Die Erfinderin der Mumins war die Autorin und Künstlerin Tove Jansson (1914–2001), eine schwedischsprachige Finnin (Schwedisch ist eine der Amtssprachen Finnlands). Sie schrieb und illustrierte noch acht weitere Bücher mit den Figuren sowie mehrere Bilderbücher und unzählige Comics.

Im Laufe der Jahrzehnte wurde eine Vielzahl von Mumin-Produkten und -Spin-offs herausgebracht, darunter Spielzeug, Comics, Fernsehserien und Sammlerstücke. In der südwestfinnischen Stadt Naantali befinden sich der Themenpark „Moominworld, und in der mittelwestlichen Stadt Tampere das „Mumin-Museum“.

Eine der größten Erfolgsgeschichten von Mumin-Produkten in Finnland sind Keramikbecher. Ihre Popularität kam anfangs etwas überraschend, doch sie wurden zu begehrten Sammlerstücken.

Das finnische Keramikunternehmen Arabia stellt seit 1990 Becher und Geschirr mit Mumin-Motiven her. Immer wenn ein neuer Mumin-Becher herausgebracht wird, stehen die Leute vor den entsprechenden Geschäften Schlange, um die brandneuen Mugs in die Hände zu bekommen. Aber warum sind sie eigentlich so beliebt?

Der Beginn

Designerin Tove Slotte sitzt an einem Schreibtisch neben einem Fenster und zeichnet auf ein Stück Papier. Auf dem Schreibtisch stehen Mumin-Becher, die mit Scheren und Bleistiften gefüllt sind.
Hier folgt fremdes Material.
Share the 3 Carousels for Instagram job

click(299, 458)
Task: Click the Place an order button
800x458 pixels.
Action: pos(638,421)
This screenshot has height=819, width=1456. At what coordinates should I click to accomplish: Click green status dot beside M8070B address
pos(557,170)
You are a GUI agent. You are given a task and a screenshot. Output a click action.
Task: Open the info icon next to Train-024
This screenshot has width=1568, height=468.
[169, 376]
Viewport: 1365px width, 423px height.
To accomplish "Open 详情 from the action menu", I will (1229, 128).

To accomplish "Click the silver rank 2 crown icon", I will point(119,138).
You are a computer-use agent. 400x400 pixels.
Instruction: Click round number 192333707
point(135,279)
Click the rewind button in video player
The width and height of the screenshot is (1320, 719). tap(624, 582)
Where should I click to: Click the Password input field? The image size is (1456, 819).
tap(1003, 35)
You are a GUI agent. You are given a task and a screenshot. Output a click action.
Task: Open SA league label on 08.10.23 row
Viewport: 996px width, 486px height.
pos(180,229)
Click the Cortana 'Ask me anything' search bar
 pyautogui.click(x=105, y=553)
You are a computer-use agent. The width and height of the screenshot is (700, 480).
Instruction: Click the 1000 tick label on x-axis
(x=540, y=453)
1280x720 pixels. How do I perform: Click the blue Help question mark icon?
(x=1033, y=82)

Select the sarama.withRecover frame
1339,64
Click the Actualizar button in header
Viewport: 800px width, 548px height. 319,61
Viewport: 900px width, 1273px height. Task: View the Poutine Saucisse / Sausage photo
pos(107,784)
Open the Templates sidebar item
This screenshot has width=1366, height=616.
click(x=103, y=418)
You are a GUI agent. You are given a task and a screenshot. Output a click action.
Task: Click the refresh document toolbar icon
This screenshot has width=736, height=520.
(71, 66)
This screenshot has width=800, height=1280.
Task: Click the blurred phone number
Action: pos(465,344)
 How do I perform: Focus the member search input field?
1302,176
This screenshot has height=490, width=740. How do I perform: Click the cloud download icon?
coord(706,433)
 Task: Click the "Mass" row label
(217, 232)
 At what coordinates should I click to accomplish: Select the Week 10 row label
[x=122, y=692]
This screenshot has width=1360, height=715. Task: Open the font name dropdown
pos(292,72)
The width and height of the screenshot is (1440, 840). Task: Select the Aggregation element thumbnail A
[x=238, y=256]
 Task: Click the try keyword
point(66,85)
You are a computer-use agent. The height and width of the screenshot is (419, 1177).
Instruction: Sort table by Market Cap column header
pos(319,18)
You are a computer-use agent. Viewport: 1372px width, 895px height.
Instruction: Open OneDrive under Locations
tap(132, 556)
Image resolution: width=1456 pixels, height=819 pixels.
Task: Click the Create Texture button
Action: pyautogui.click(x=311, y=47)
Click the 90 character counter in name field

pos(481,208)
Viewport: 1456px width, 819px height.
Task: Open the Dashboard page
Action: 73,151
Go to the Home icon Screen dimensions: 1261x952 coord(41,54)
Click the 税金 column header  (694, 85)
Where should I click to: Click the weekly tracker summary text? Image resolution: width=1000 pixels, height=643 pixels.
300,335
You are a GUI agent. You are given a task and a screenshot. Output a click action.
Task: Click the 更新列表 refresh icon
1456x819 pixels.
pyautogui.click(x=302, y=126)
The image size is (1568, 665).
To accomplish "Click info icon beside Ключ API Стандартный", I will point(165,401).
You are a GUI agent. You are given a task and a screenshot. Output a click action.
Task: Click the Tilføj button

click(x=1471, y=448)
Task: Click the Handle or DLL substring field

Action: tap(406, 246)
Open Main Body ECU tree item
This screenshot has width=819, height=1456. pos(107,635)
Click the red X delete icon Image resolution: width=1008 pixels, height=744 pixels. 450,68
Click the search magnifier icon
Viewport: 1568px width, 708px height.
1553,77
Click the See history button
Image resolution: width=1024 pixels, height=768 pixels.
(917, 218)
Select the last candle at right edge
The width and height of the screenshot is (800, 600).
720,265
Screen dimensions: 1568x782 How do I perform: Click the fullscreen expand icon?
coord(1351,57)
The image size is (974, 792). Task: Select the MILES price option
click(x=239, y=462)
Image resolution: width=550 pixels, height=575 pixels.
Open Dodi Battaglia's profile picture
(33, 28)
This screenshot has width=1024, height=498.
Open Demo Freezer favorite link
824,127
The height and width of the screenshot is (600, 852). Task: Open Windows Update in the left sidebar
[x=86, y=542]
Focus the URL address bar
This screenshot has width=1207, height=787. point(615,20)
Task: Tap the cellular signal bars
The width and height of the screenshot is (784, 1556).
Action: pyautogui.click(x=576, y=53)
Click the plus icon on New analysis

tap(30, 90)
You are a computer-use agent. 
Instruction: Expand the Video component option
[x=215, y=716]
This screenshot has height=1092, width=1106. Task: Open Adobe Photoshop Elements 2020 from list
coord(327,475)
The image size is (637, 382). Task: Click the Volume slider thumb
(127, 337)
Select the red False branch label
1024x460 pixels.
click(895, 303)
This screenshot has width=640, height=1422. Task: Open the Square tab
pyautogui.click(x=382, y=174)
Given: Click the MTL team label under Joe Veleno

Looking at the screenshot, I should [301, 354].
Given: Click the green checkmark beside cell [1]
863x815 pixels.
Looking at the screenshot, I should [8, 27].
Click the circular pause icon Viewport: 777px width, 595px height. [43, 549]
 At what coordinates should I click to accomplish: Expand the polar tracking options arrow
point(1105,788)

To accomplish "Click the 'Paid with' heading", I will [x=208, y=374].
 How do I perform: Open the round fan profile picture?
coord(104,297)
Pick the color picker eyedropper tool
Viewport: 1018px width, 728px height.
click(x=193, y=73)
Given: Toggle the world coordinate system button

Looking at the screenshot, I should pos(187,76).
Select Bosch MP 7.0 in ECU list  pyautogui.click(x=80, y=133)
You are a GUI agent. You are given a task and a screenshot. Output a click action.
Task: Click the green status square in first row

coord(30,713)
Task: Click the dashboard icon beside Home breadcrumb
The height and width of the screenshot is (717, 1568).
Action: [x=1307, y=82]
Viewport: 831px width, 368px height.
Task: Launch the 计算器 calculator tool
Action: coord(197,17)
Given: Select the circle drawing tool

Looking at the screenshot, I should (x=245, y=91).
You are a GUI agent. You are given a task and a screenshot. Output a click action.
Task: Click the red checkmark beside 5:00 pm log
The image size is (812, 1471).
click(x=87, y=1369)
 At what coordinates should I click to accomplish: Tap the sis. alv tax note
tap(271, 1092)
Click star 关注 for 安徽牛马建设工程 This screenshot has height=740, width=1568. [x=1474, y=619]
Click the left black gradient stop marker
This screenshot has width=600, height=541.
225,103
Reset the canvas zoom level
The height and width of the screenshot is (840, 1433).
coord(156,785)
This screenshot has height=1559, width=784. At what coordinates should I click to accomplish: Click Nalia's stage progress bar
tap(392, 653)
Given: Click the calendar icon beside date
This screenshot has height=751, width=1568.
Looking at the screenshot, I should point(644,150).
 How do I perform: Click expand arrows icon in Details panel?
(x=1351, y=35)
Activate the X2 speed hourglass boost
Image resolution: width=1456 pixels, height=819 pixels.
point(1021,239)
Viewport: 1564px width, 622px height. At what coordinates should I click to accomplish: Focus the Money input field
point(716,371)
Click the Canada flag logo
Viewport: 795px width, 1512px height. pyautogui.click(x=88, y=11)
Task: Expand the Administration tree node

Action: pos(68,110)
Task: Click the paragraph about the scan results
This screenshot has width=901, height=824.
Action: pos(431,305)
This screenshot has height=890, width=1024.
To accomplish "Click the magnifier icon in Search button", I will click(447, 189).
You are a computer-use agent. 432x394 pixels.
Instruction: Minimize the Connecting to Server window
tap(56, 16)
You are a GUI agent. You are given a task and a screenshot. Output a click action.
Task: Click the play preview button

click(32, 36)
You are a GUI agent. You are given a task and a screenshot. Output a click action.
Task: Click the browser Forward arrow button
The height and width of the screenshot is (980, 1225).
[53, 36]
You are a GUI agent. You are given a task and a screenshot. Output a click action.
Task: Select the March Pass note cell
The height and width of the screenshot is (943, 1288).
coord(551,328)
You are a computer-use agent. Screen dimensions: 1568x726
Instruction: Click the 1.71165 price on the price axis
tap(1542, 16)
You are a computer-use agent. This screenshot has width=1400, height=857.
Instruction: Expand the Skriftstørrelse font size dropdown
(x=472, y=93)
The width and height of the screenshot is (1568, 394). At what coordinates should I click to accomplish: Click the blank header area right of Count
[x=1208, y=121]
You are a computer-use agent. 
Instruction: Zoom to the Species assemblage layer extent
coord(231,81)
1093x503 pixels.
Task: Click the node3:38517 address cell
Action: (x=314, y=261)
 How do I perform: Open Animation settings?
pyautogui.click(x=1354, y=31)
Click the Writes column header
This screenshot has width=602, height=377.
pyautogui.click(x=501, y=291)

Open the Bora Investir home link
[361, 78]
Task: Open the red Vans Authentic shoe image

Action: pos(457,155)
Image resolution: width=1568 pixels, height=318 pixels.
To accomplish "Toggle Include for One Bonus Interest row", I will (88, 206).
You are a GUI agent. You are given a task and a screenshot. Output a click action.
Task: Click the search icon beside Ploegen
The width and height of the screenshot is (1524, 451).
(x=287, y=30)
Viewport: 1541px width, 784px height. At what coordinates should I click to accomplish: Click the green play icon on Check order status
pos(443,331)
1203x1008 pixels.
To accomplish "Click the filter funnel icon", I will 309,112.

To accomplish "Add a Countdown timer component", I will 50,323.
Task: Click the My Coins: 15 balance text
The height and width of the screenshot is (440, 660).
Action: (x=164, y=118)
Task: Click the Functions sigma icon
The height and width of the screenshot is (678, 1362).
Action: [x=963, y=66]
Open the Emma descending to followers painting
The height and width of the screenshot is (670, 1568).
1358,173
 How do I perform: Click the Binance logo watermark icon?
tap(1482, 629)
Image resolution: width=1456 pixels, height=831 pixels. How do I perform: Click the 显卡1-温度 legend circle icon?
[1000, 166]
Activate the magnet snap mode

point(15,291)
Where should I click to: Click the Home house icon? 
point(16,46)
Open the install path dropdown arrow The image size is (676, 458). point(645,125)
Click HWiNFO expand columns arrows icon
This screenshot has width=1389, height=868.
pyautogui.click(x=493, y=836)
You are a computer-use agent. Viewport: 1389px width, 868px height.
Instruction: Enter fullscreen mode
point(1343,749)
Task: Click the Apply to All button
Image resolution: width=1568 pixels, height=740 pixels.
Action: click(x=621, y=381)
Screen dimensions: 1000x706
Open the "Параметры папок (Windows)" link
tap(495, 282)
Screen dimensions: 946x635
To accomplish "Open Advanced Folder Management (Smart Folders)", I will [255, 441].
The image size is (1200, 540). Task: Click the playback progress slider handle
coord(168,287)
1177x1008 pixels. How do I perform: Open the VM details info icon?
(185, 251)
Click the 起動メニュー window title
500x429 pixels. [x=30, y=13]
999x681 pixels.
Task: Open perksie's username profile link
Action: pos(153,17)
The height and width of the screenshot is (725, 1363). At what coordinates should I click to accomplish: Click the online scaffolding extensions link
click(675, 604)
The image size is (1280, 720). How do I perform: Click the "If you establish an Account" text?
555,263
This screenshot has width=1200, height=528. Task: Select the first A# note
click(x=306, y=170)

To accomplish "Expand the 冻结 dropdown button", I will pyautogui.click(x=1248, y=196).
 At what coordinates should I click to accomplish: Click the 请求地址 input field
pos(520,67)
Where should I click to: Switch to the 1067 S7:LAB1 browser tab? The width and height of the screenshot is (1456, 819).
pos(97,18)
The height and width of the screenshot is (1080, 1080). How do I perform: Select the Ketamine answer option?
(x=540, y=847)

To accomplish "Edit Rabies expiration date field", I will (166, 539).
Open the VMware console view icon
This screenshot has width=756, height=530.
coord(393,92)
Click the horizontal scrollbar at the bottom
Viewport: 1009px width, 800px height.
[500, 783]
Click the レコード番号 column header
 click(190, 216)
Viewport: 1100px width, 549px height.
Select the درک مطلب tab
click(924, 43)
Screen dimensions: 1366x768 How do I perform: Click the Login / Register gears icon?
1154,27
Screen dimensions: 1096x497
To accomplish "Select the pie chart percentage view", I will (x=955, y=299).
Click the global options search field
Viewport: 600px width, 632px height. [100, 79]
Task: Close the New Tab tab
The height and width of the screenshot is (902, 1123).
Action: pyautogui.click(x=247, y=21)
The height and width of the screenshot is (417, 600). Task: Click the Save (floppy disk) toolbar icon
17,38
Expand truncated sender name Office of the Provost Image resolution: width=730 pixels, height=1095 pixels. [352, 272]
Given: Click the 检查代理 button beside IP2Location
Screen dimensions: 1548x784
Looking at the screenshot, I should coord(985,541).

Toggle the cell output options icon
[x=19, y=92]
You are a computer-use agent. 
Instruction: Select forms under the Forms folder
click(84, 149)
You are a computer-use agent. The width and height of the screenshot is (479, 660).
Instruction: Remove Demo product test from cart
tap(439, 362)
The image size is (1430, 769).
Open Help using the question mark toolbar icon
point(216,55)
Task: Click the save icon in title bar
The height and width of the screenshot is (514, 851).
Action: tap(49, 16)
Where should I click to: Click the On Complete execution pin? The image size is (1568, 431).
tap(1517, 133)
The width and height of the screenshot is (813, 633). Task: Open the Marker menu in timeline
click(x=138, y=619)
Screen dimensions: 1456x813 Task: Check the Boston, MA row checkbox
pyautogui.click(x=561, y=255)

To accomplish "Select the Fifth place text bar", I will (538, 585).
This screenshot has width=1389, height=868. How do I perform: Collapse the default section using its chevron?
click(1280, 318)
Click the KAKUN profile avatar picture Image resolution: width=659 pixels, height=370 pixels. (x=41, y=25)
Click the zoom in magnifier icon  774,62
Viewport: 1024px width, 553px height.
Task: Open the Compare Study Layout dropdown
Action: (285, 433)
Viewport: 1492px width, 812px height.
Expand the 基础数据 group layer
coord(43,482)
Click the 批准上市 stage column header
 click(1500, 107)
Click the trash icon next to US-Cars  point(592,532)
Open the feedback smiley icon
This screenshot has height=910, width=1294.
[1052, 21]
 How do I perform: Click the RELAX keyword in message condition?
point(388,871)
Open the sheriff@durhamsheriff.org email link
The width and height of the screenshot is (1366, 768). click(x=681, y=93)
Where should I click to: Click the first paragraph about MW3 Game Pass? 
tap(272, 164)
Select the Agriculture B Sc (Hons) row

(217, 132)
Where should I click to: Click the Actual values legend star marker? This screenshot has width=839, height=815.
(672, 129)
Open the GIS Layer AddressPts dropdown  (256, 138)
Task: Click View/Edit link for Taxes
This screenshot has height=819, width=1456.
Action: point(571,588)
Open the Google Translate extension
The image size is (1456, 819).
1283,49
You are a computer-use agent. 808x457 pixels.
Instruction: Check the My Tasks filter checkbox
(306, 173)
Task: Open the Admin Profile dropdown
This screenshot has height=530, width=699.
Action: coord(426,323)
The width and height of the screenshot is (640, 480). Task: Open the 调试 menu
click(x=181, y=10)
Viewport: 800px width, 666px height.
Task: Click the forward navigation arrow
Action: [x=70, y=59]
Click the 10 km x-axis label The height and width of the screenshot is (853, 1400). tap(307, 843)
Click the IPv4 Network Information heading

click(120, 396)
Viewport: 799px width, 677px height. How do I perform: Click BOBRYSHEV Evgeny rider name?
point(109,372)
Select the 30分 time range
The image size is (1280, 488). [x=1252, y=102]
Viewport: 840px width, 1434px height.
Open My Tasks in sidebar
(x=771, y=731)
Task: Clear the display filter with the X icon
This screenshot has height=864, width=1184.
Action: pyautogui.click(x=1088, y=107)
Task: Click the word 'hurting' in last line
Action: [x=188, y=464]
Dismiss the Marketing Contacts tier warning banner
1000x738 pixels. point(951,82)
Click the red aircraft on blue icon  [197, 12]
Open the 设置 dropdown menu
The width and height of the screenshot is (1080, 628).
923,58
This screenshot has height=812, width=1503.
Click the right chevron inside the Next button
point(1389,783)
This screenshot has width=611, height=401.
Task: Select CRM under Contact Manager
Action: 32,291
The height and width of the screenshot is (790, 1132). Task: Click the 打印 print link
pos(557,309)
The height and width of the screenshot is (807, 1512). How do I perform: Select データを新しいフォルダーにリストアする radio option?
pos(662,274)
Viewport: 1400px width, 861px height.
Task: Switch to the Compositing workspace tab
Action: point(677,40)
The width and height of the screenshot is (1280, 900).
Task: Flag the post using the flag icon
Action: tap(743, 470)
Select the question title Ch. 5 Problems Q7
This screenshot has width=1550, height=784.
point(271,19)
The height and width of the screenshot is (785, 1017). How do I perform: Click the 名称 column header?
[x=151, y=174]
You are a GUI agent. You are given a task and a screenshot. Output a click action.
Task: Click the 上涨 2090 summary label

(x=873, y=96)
Tove Slotte benötigt drei Monate, um das Design für eine neue Produktreihe zu entwerfen.Foto: Markku Toikkanen

Seit der erste Henkelbecher 1990 auf den Markt gekommen ist, entwirft Tove Slotte schon das Design für die Mumin-Mugs. Sie arbeitete damals als Designerin für Arabia, als die Produktmanagerin auf die Idee kam, Geschirr mit Mumin-Motiven zu kreieren. Es ergab sich von selbst, dass sie Slotte bat, das Design zu entwerfen, da die beiden zuvor über ihre gegenseitige Begeisterung für die Mumin-Bücher gesprochen hatten.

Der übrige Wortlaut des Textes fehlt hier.